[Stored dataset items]
= = = =
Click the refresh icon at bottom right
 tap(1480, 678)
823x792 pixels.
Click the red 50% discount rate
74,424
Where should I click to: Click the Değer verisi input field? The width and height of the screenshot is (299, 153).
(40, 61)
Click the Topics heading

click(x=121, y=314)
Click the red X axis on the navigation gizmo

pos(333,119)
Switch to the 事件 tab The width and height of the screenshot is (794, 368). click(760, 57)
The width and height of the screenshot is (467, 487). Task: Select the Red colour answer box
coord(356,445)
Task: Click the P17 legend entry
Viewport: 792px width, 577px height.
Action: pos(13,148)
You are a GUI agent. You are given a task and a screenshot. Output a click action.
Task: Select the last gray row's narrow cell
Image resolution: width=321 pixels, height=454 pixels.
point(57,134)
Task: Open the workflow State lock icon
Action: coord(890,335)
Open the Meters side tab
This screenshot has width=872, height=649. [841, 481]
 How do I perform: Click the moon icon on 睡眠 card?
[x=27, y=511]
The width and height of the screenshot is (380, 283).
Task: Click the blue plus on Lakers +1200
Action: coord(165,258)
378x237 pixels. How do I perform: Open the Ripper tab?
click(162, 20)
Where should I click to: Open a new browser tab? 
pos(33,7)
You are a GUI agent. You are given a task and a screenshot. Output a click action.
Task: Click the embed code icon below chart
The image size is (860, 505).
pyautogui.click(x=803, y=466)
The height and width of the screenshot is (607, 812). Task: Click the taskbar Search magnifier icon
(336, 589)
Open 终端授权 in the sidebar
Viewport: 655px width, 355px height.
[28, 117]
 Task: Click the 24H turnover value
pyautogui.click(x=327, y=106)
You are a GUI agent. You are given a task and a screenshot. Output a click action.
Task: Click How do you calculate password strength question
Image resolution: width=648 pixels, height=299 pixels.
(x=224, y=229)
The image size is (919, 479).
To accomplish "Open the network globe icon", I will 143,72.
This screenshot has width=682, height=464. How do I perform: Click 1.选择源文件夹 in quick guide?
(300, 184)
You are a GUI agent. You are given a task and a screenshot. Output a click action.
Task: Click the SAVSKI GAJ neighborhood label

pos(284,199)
= = = =
#### PROBLEM DETAILS
When the line containing "Task: Select the last gray row's narrow cell" is reached, include it and stop. Until then, output each line of the entries exactly as given, starting from the first.

#### WRITTEN RESPONSE
Click the refresh icon at bottom right
 tap(1480, 678)
823x792 pixels.
Click the red 50% discount rate
74,424
Where should I click to: Click the Değer verisi input field? The width and height of the screenshot is (299, 153).
(40, 61)
Click the Topics heading

click(x=121, y=314)
Click the red X axis on the navigation gizmo

pos(333,119)
Switch to the 事件 tab The width and height of the screenshot is (794, 368). click(760, 57)
The width and height of the screenshot is (467, 487). Task: Select the Red colour answer box
coord(356,445)
Task: Click the P17 legend entry
Viewport: 792px width, 577px height.
Action: pos(13,148)
You are a GUI agent. You are given a task and a screenshot. Output a click action.
Task: Select the last gray row's narrow cell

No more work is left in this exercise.